------ EXTRAIT DU TEXTE
Protéger les sols et les cours d’eau

 

Le mouvement a commencé à s’inverser à la fin des années 1980, notamment lorsque des agriculteurs ont constaté les dégâts causés sur le terrain par l’érosion. L’arbre est alors apparu comme une solution pour protéger les parcelles, notamment contre l’effet du vent et du ruissellement. C’est le cas de Nicolas Petit, qui a repris en 2001 une exploitation de 43 ha dans le Gers, dédiée aujourd’hui à la culture de céréales et l’élevage de volailles. « Lorsque nous nous sommes installés, les terres étaient totalement lessivées. En dehors de la ripisylve et d’un petit verger, les seuls arbres encore présents étaient des peupliers dépérissant, car non adaptés au terrain. Dès le premier hiver, une coulée de boue a ravagé une parcelle de 20 hectares ! Un vrai choc. » Enjeu individuel, la protection des sols et donc des cours d’eau est aussi un enjeu collectif de taille, l’agroforesterie apporte des éléments de réponse.

 

Des gains économiques immédiats

 

Avec l’aide des conseillers d’Arbre et Paysage 32, Nicolas Petit a implanté plus de 5 km de haies et 10,25 hectares d’agroforesterie avec des arbres de plein champ. Outre la régénération des sols, la priorité a porté sur la protection des volailles contre le vent et les chocs thermiques. L’installation de parcours arborés et de bosquets a permis de nets gains de productivité : « Les volailles qui disposent d’un accès à un enclos arboré passent moins de temps dans les bâtiments, ainsi elles gaspillent moins d’aliments. Elles sont moins stressées car elles se sentent protégées vis-à-vis des rapaces et autres prédateurs, et le poids vif s’améliore. » Résultat : un indice de consommation amélioré de 10 à 15%.
------------
### EXERCICES
1/ Recopiez tel quel un passage du texte sur l'agroforesterie : commencez aux mots « Des gains économiques » et arrêtez-vous après « de 10 à 15%. ».
2/ Résumez en deux phrases le texte sur l'agroforesterie.
3/ Prolongez le texte sur l'agroforesterie après sa dernière phrase.
------ DONNÉES AFFICHÉES
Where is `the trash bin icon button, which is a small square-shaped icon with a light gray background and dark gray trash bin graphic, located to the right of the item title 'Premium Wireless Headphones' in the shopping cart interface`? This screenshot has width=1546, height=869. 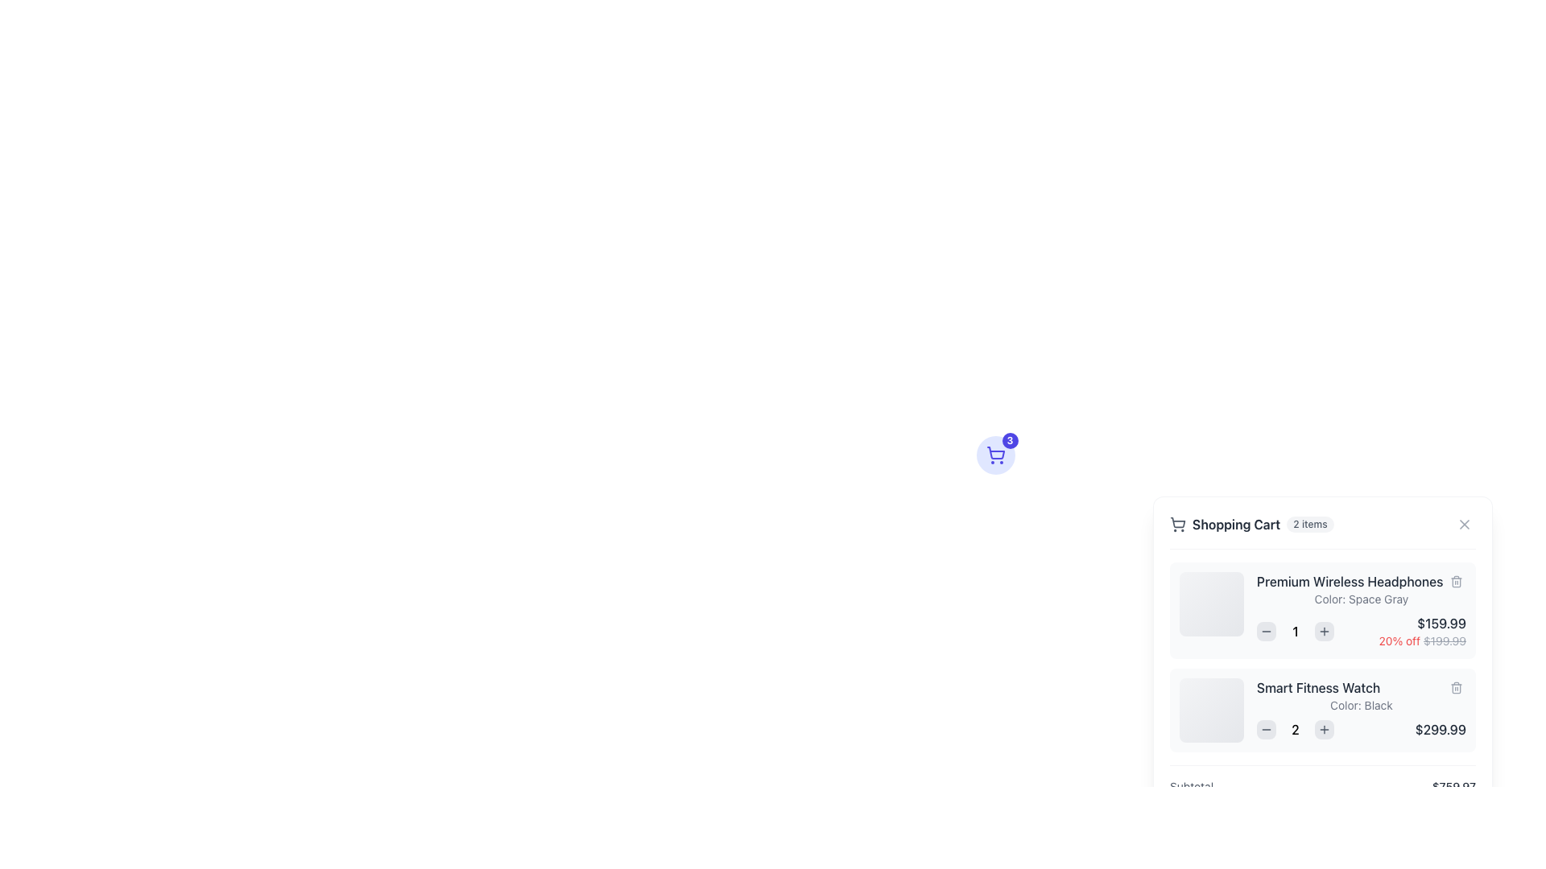 the trash bin icon button, which is a small square-shaped icon with a light gray background and dark gray trash bin graphic, located to the right of the item title 'Premium Wireless Headphones' in the shopping cart interface is located at coordinates (1456, 581).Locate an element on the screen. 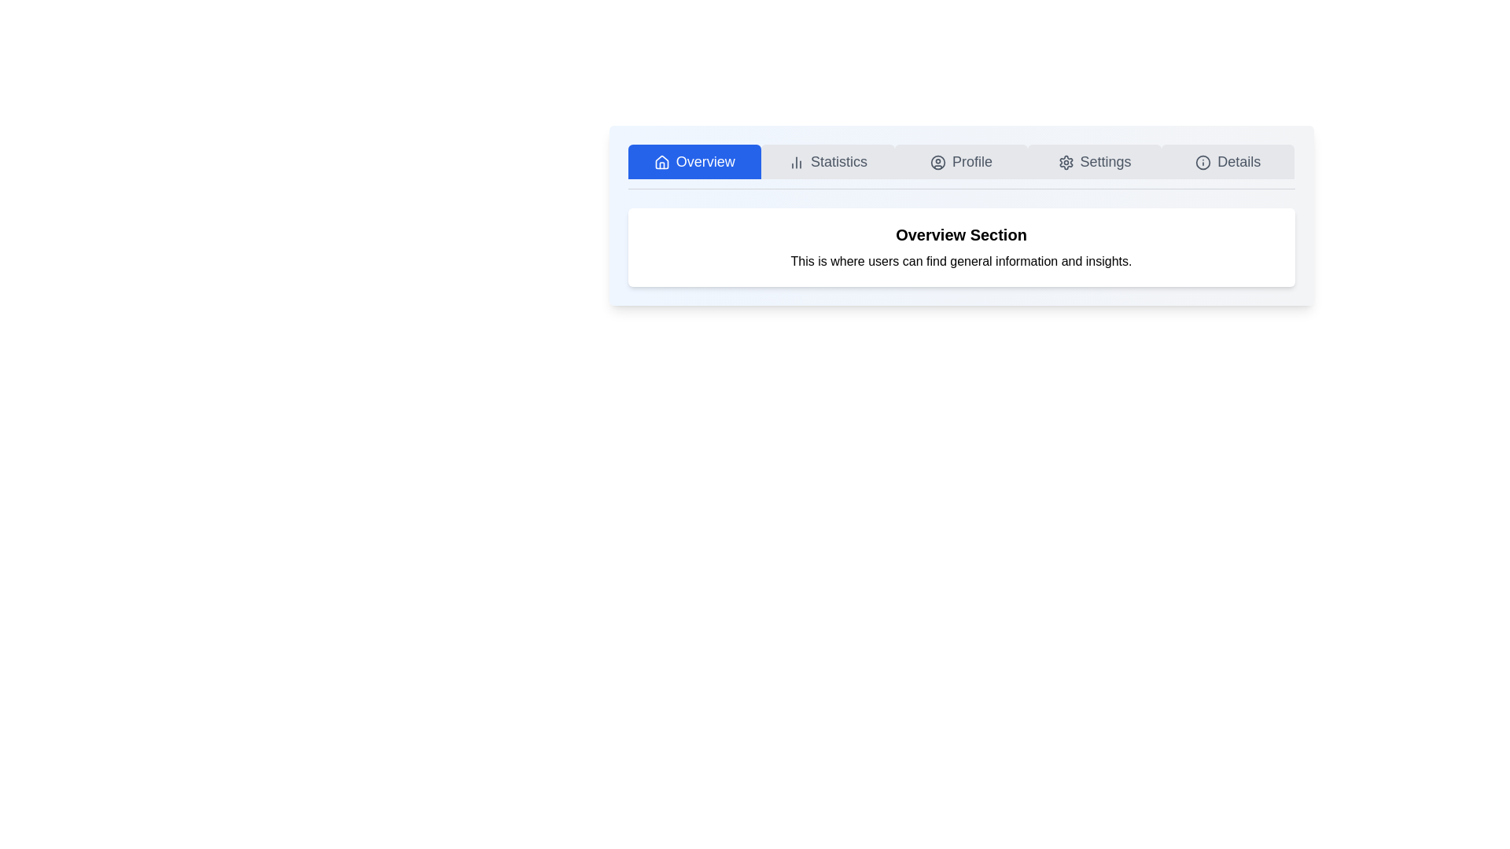 Image resolution: width=1510 pixels, height=849 pixels. the icon located to the left of the text label in the 'Details' button, which is positioned on the far right of the navigation tabs is located at coordinates (1202, 163). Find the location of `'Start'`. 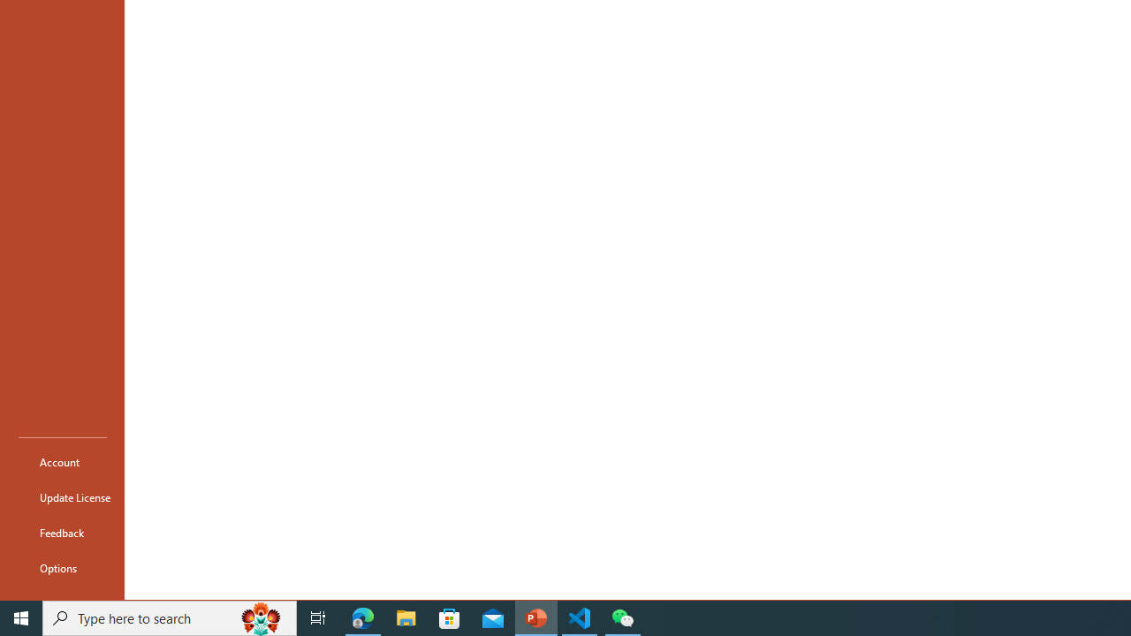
------------
### RÉPONSES PAR EXERCICE
1/
Des gains économiques immédiats

 

Avec l’aide des conseillers d’Arbre et Paysage 32, Nicolas Petit a implanté plus de 5 km de haies et 10,25 hectares d’agroforesterie avec des arbres de plein champ. Outre la régénération des sols, la priorité a porté sur la protection des volailles contre le vent et les chocs thermiques. L’installation de parcours arborés et de bosquets a permis de nets gains de productivité : « Les volailles qui disposent d’un accès à un enclos arboré passent moins de temps dans les bâtiments, ainsi elles gaspillent moins d’aliments. Elles sont moins stressées car elles se sentent protégées vis-à-vis des rapaces et autres prédateurs, et le poids vif s’améliore. » Résultat : un indice de consommation amélioré de 10 à 15%.

2/ À partir de la fin des années 1980, des agriculteurs qui constataient les dégâts de l'érosion ont vu dans l'arbre un moyen de protéger leurs parcelles du vent et du ruissellement. C'est le cas de Nicolas Petit, installé en 2001 sur 43 ha dans le Gers : aidé par Arbre et Paysage 32, il a planté plus de 5 km de haies et 10,25 hectares d'agroforesterie, et les parcours arborés ont amélioré de 10 à 15 % l'indice de consommation de ses volailles.

3/
En reconnectant la ripisylve à un réseau de haies et d’arbres, composé d’une grande variété d’espèces locales, c’est une véritable trame verte et bleue qui a été mise en place sur une durée de 9 ans. Elle apporte de multiples bénéfices : amélioration de la biodiversité, production de bois…  sans oublier l’impact sur le paysage, essentiel pour cet exploitant en diversification touristique, qui accueille plus de 2500 enfants chaque année dans sa ferme pédagogique.

 

Imiter la nature

 

L’agroforesterie contribue ainsi à restaurer la dynamique de l’écosystème cultivé. C’est la méthode de Jack Delozzo, agriculteur bio sur 84 ha en polyculture-élevage à Noilhan (32) : « j’essaie d’imiter la nature au mieux, même si ça prend des années ».

 

Photo Arbre et Paysage 32

Jack Delozzo – Photo Arbre et Paysage 32

 

En 2007, il a planté une première parcelle d’agroforesterie avec  des alignements intra-parcellaires : « J’ai planté des lignes d’arbres sur une parcelle en rotation céréales/fourrage/prairies, puis une deuxième il y a deux ans. J’ai choisi un mélange d’essences autochtones adaptées aux conditions climatiques locales, sur les conseils des techniciens. » On trouve dans sa parcelle des noyers, frênes, alisiers, merisiers, cormiers et chênes, essences qui fournissent du bois d’œuvre à haute valeur marchande. La densité ? Environ 50 arbres/ha, ce qui permet de maintenir le rendement des cultures, avec un espacement qu’il a raisonné pour permettre le passage de ses machines.
Les formations végétales voisines sont connectées à cet aménagement pour créer au final une trame verte bénéfique à tous : travail sur la régénération naturelle des ligneux en bordure de parcelle, gestion des haies et ripisylves, plantation ou replantation de haies manquantes. Il restaure également des arbres têtards.

 

Gérer la ressource en eau

 

Cette gestion raisonnée fournit à boire et à manger à tout le monde : « Les arbres n’ont jamais été arrosés », affirme-t-il avec le sourire. Malgré le déficit de 300mm d’eau par rapport à l’année précédente (850mm/an), les arbres ne semblent pas souffrir. Mieux encore, ils rendent service. « Les arbres poussent sans irrigation dans la nature. Au milieu des cultures, ils sont en compétition, alors ils envoient leurs racines en profondeur. Cela permet de remonter l’humidité et les nutriments des couches profondes du sol vers la surface, pour les cultures. Leurs racines permettent aussi de capter les pertes par lessivage, rien n’est perdu. Bien sûr, le déficit en eau est toujours pénalisant, quelles que soient les pratiques, mais si on travaille correctement et qu’on augmente le taux de matière organique, on garde mieux l’eau dans les sols ». L’arrêt du labour, remplacé par un travail à moins de 5 cm de profondeur permet aussi de réduire l’évaporation au printemps.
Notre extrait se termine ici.